Ketua Umum Kongres Aliansi Serikat Buruh Indonesia (KASBI), Sunarno, menegaskan bahwa revisi ini berpotensi membangkitkan kembali militerisme di Indonesia. Ia menambahkan bahwa TNI seharusnya tetap berfokus pada pertahanan negara dan tidak masuk ke ranah politik maupun pemerintahan sipil.

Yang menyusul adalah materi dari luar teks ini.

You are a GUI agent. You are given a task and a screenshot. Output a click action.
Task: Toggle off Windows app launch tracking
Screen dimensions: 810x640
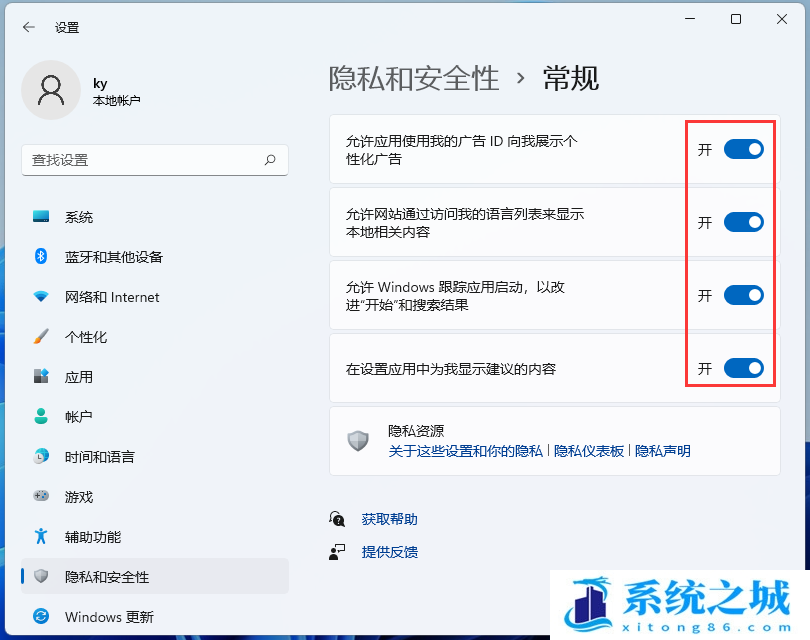point(743,295)
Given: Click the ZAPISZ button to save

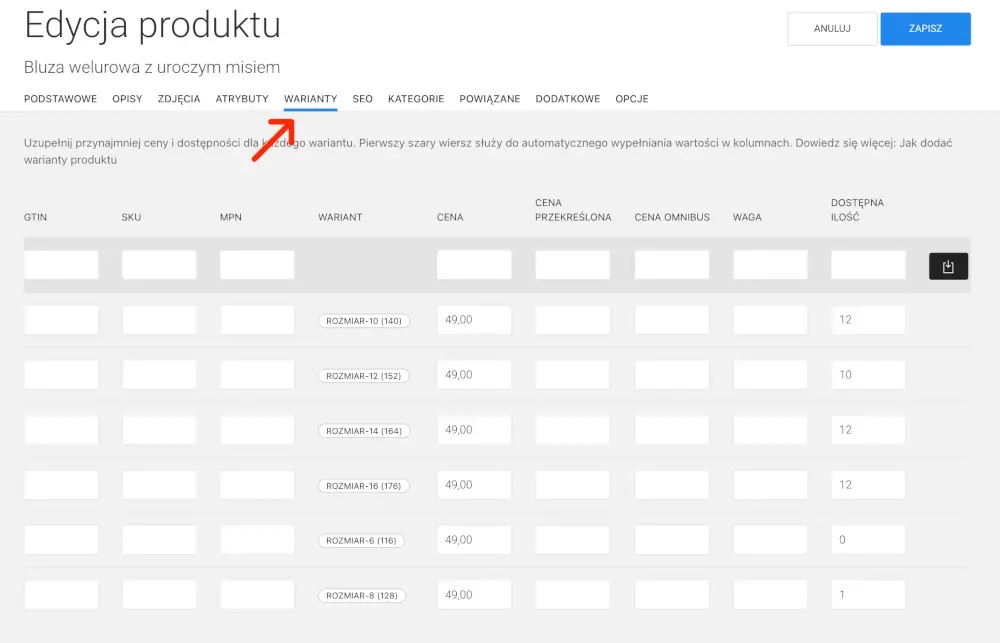Looking at the screenshot, I should pos(925,29).
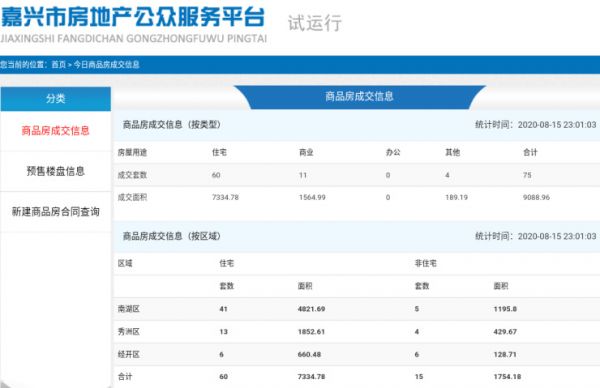Open 新建商品房合同查询 in the sidebar
Image resolution: width=600 pixels, height=388 pixels.
point(55,212)
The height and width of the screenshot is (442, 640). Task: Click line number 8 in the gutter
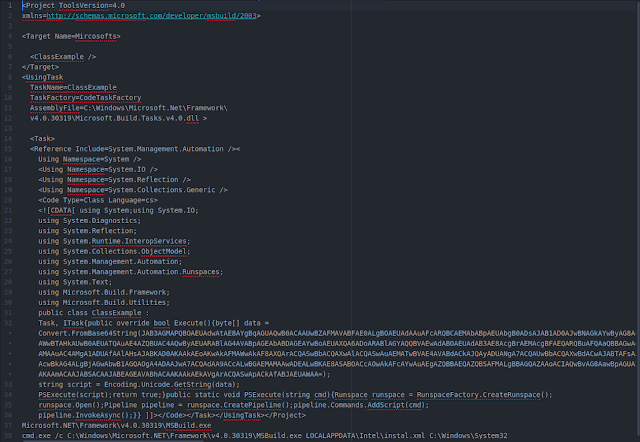[10, 77]
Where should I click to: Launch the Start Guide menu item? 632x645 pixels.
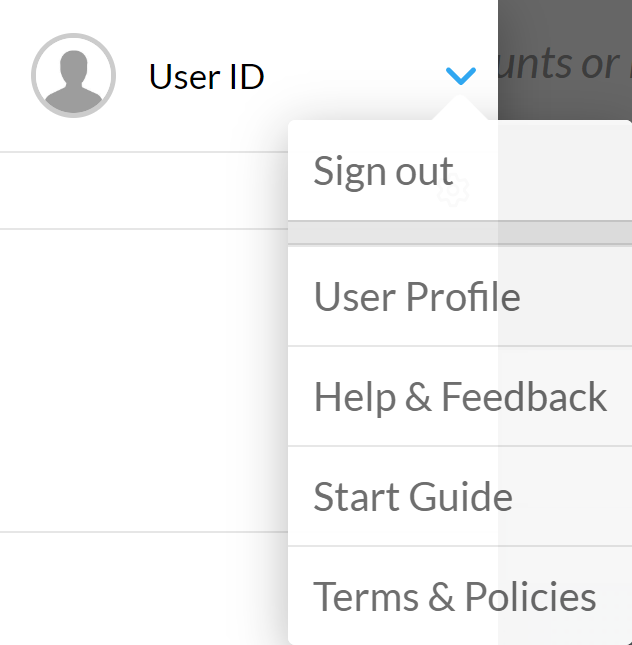413,497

“Kami menuntut pembatalan RUU TNI, tapi pemerintah justru memaksakan pengesahan. Ini sama saja memberi ruang bagi TNI untuk mengambil alih jabatan sipil dan menghidupkan kembali dwifungsi militer, yang seharusnya sudah dihapus sejak reformasi 1998,” ujar Sunarno ketika diwawancarai di depan Gerbang Utama DPR RI, (20/03).
Senada dengan itu, Samuel Joseph Jeremia, Mahasiswa Ilmu Pemerintahan Universitas Padjadjaran, menyoroti dampak kebijakan ini terhadap demokrasi. Menurutnya, masuknya militer ke ranah sipil berpotensi membungkam suara rakyat. Relasi kuasa TNI yang membawa senjata tentu lebih besar dibanding sipil yang hanya mengandalkan pemikiran dan ilmu.
"Ini ancaman serius bagi demokrasi,” ujar Samuel saat diwawancarai di Gerbang Utama DPR RI, (20/03).
Samuel juga mengkritik minimnya partisipasi publik dalam pembahasan revisi undang-undang ini dan menyerukan amendemen untuk mengembalikan supremasi sipil.
Meski aksi demonstrasi telah berlangsung penuh rasa kesal DPR tetap mengesahkan Revisi UU TNI. Sunarno juga menegaskan bahwa suara mereka tidak didengar oleh DPR, sehingga revisi ini membuka kembali peluang bagi dwifungsi militer, sesuatu yang sudah ditolak sejak Reformasi 1998.